Exploring the Relationship between Vection, VIMS and Anxiety
Full Study Title
Exploring the relationship between vection, anxious temperament, and visually induced motion sickness
Visually induced motion sickness (VIMS) is a common sensation when using Virtual Reality applications or other visual devices, characterized by feelings similar to traditional motion sickness (e.g., nausea, disorientation, headache). Several factors have been discussed to affect VIMS. For instance, the illusion of self-motion in the absence of real physical movement (vection) has been linked to VIMS, but the exact relationship between the two remains vague. The goal of this study is to determine whether an individual’s tendency to experience vection is linked to their VIMS susceptibility.

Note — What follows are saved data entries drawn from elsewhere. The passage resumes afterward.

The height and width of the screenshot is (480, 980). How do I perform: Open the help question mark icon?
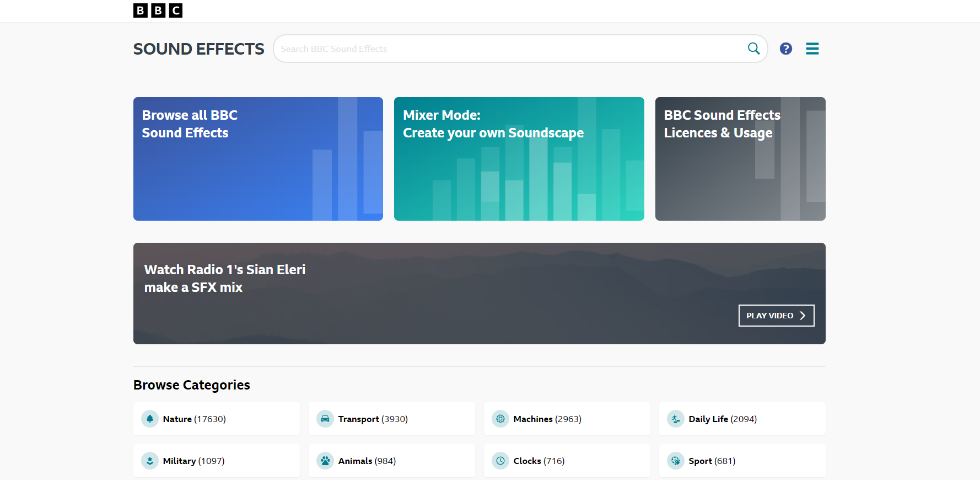coord(785,49)
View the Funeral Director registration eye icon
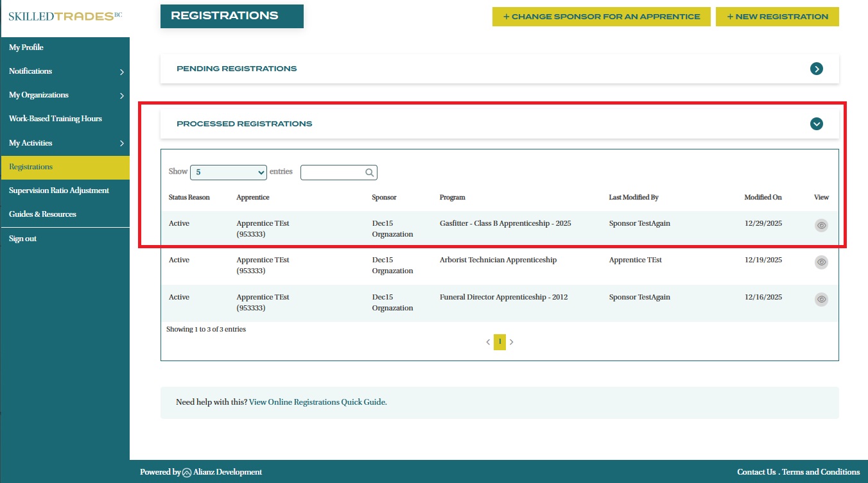 (x=821, y=299)
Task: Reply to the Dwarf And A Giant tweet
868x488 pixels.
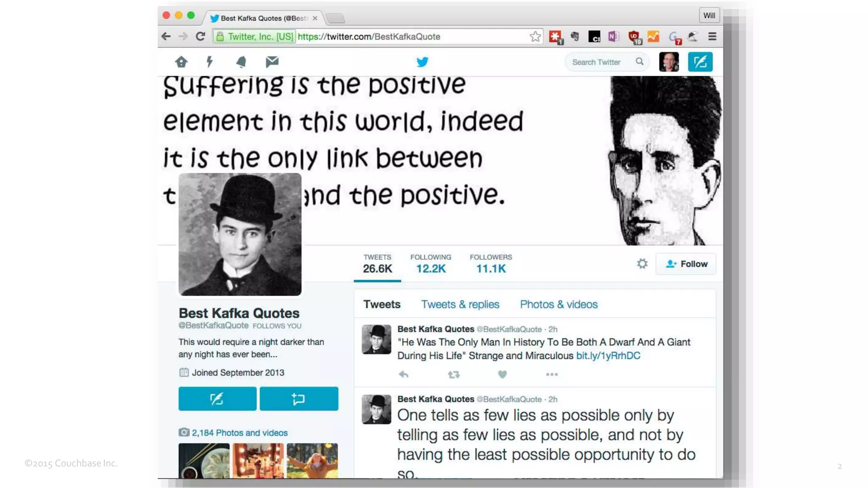Action: tap(403, 374)
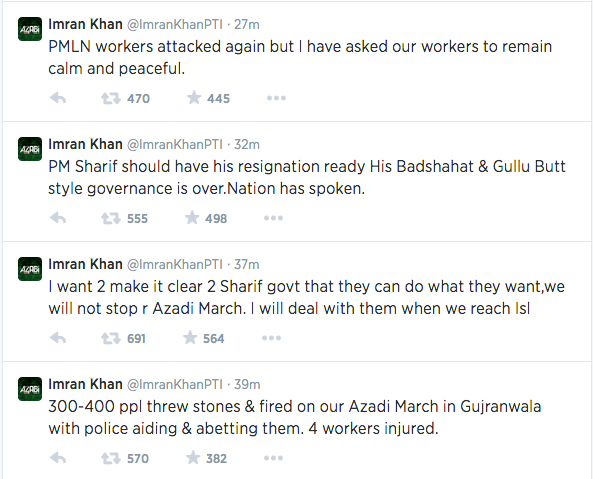
Task: Open more options on the 27m tweet
Action: [x=276, y=98]
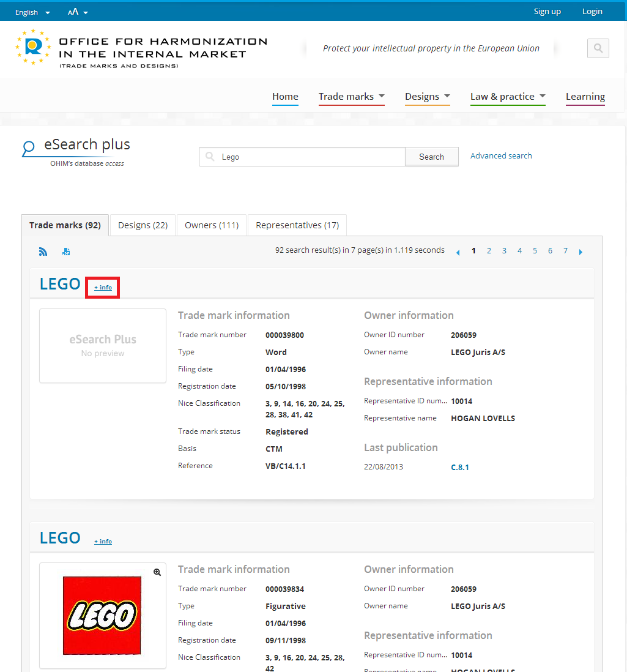627x672 pixels.
Task: Expand the Law & practice menu
Action: pos(508,97)
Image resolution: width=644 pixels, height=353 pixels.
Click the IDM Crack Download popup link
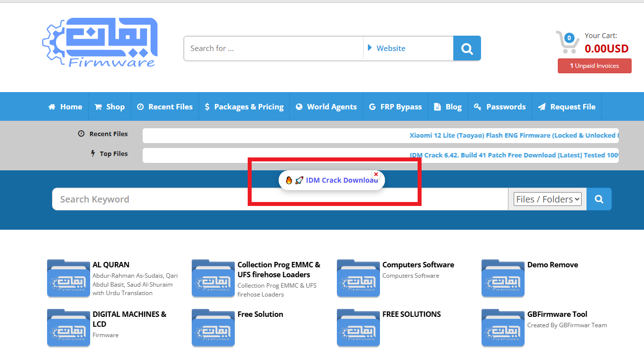pyautogui.click(x=341, y=180)
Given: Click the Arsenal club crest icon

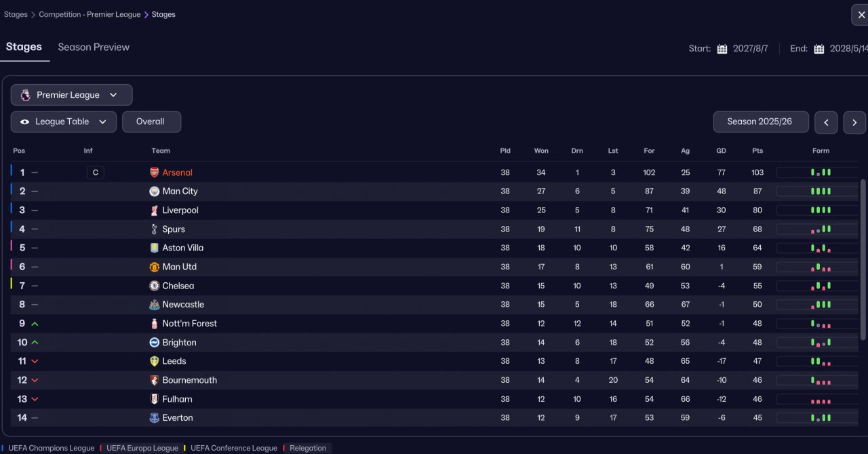Looking at the screenshot, I should point(154,172).
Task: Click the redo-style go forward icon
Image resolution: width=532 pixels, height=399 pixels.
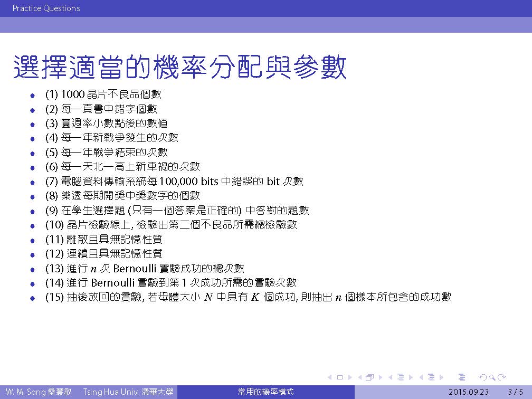Action: (x=502, y=377)
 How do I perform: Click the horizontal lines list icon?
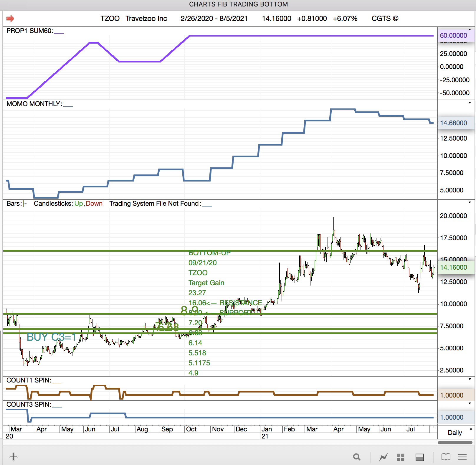462,457
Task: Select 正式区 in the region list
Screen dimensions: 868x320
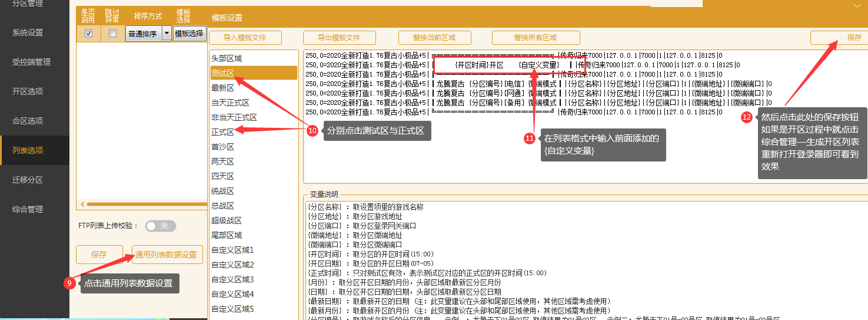Action: point(223,132)
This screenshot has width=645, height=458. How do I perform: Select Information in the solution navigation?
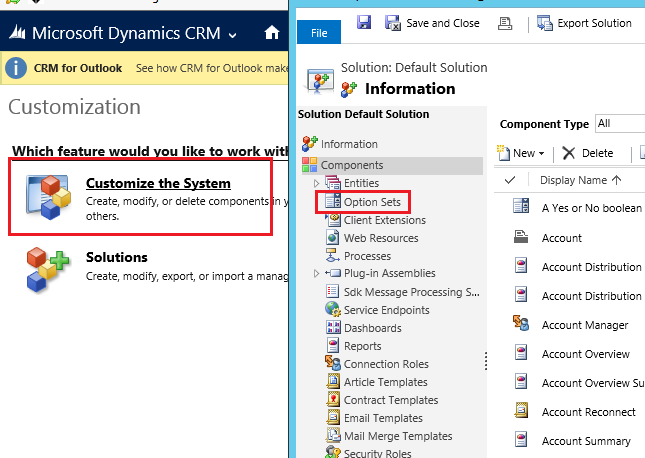click(349, 144)
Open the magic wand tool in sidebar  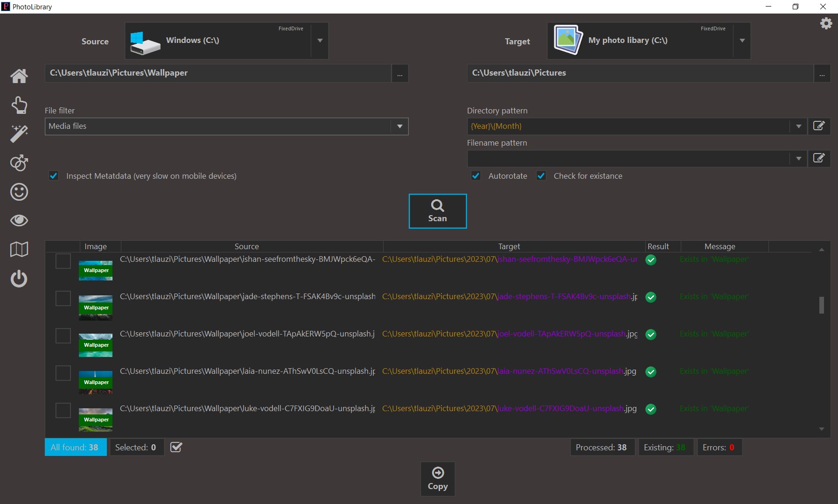click(19, 134)
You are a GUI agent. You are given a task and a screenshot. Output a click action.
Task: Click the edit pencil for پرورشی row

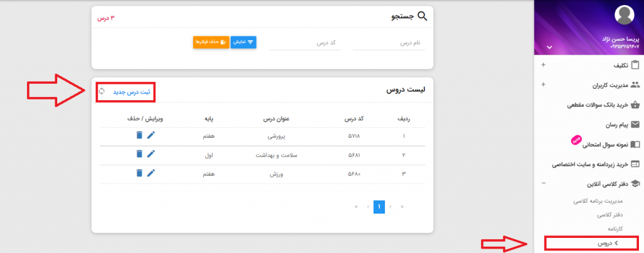pos(150,135)
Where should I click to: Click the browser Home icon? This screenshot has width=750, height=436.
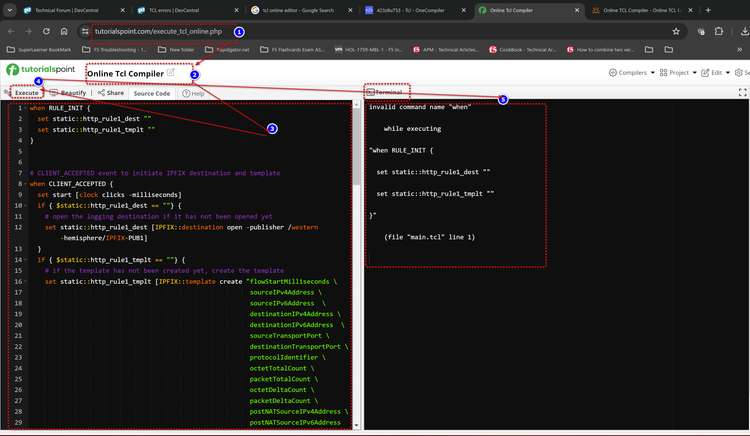[64, 31]
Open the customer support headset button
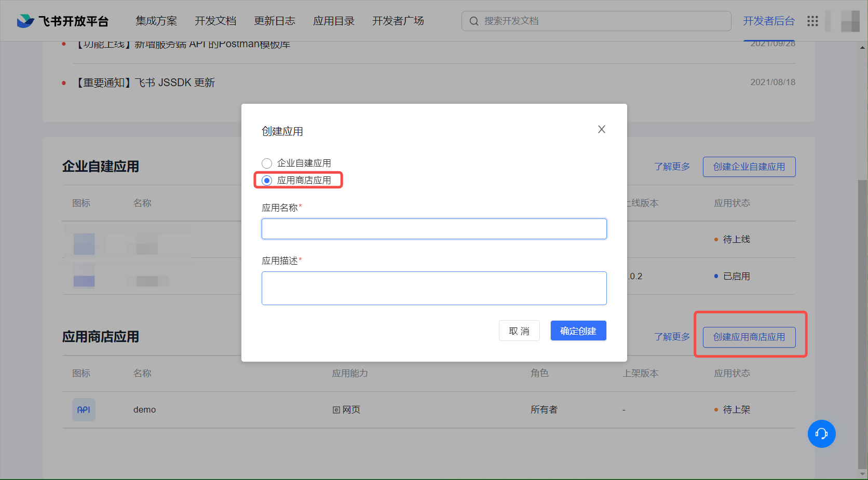868x480 pixels. [821, 433]
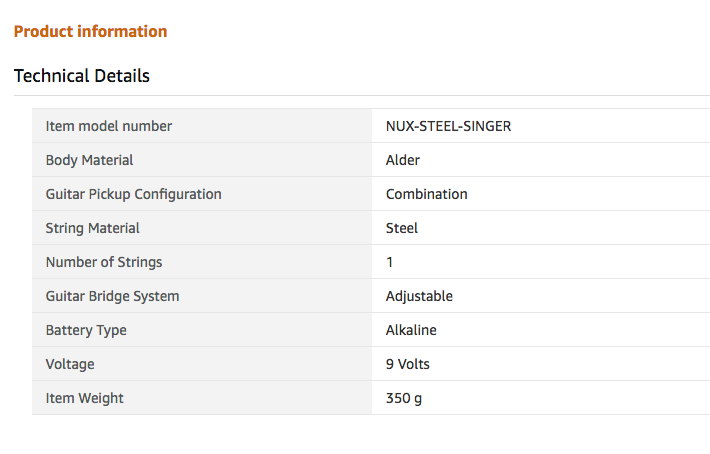Viewport: 710px width, 454px height.
Task: Select the Voltage label
Action: pos(70,364)
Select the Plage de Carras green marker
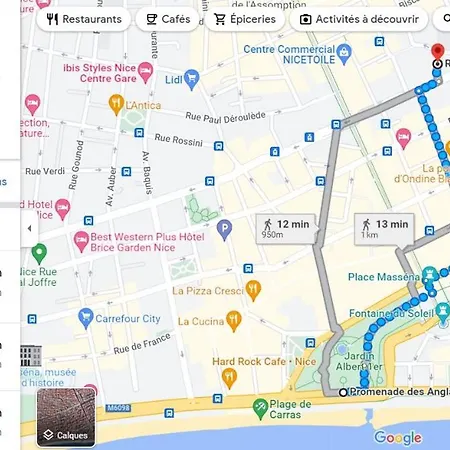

We are looking for healthy participants between 19-39 years of age with no recent history of stroke, active vestibular disorders, disabling musculoskeletal disorder, acute psychiatric disorder (including anxiety disorders), and/or a diagnosis of dementia or mild cognitive impairment.
Duration and Compensation
This study will take approximately 1.5 hours. Participants will be reimbursed with a $15 gift card.
This study is conducted by Dr. Behrang Keshavarz. If you have questions about the study, please contact firstname.lastname@example.org
This study has been approved by the Research Ethics Board of the University Health Network (REB# 19-6291).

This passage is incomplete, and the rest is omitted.